Which brings us to the message of the third angelic messenger who streaks across the sky. This angel cries with a loud voice, in other words he shouts, yells, “Not only will spiritual Babylon fall from power; it will be totally eradicated forever! Anyone who worships the Beast, Satan, and his reflection and is marked as loyal to them will drink the wine of God’s wrath mixed with His righteous anger. The Beast is about to be destroyed by the nuclear brightness of God’s presence with all protection removed. The smoke of their destruction will drift forever throughout the whole universe! 10 There will be no respite for anyone who serves Satan and reflects his image and is loyal to his Kingdom of Darkness until it is finished once and for all.”

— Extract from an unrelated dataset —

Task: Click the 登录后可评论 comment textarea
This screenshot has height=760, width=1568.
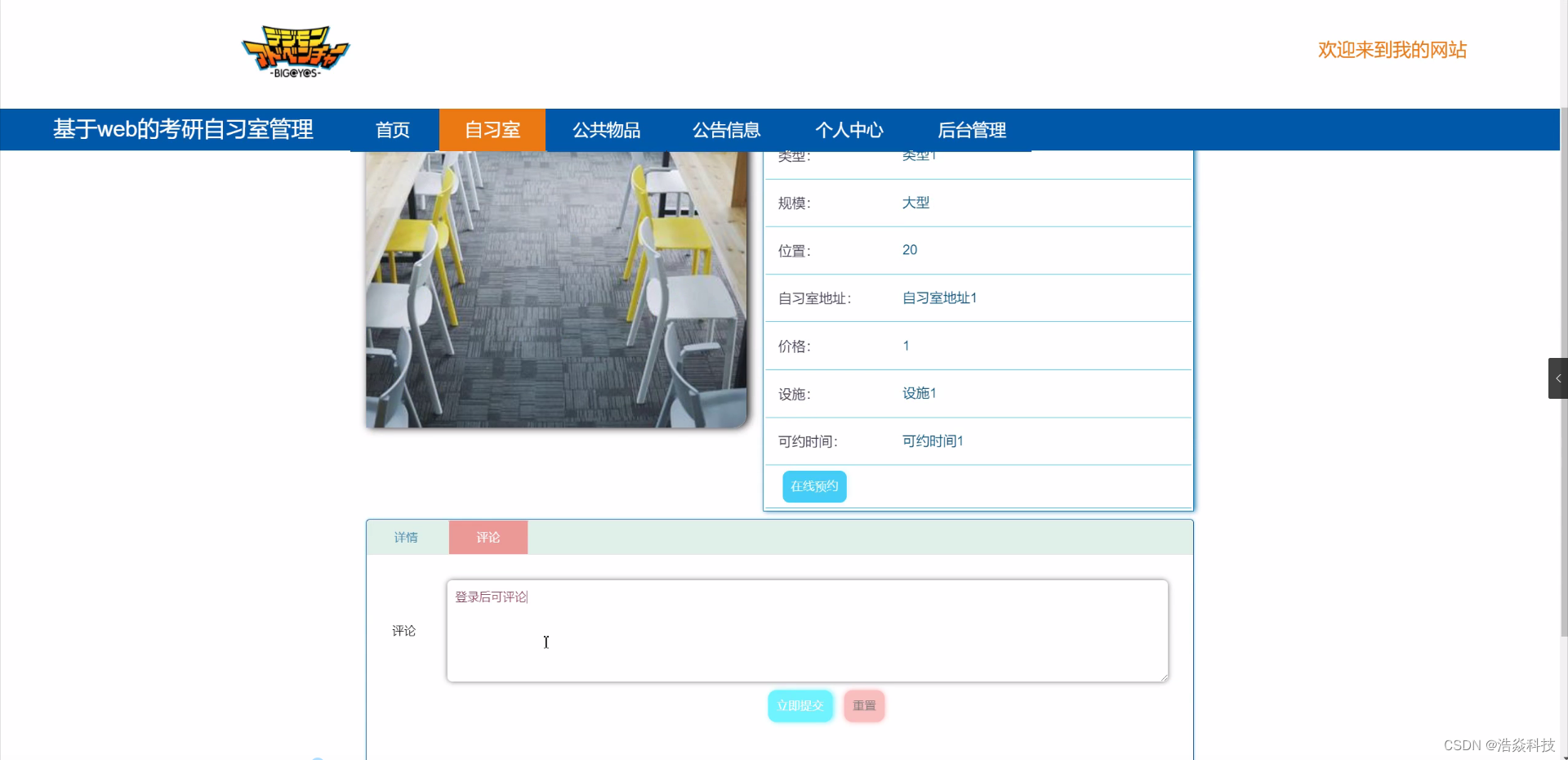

In that darkest of hours, the messages of the Three Angels arrive as dispatches of hope from the ruler of the universe.. In essence God is saying, “Hold out just a little longer. The cavalry is on the way.” So, John concludes, in words reminiscent of Winston Churchill’s in Britain’s darkest hour, “Hold on; Hold on! Never, never, never give up! Help is on its way.”
Conclusion
The judgment message Seventh-day Adventists have been called to carry to the whole world is good news to everyone on earth except Satan and his loyal subjects. The good news of the Judgment we have been called to take the world is about the triumph of God in His Great Controversy with Satan! It is a message of hope and comfort and optimism for anyone who lives under the oppressive rule of the devil. It is a positive message charged with triumph for slaves groaning under the weight of their servitude to the prince of darkness. It is a promise of rescue to anyone drowning in a sea of sin. It is a message of hope for the hopeless and relief for the weary. It is a message of victory when it seems the battle is lost and a message of support when we feel that we are all alone.
Unfortunately that message has not had the impact that God designed for it to have because we turned it into a message of doom and gloom. By making the judgment all about us, we have thought way too small, and in the process we have missed the whole point and misrepresented God and turned off and away most of the people God most wanted to impact with the messages of the Three Angels of Revelation.
Maybe it’s time we restored the message of the last judgment to what God intends it to be and get on with finishing the work He called us into existence to do.
1Daniel 7:10
2Daniel 7:22; Revelation 18:20
3Daniel 7:26
4Daniel 7:14
5Daniel 7:27
6John 1:2; Colossians 1:16; Hebrews 1:2
7Revelation 21:4
8Revelation 13:10; 14:12
9The judgment referred to in this passage is the final judgment on Satan and His dark kingdom. The angels that follow expand on that announcement and the rest of the chapter
10Just as sin infected this whole universe, so the smoke of God’s enemies will drift from one end to the other. The Second Law of Thermodynamics appears to be in effect universe-wide in this universe. Simply stated, all things decay in our universe. Whatever unfallen worlds exist must exist in the parallel universes demanded by Quantum Theory. Sin and its effects appear to be isolated to our own.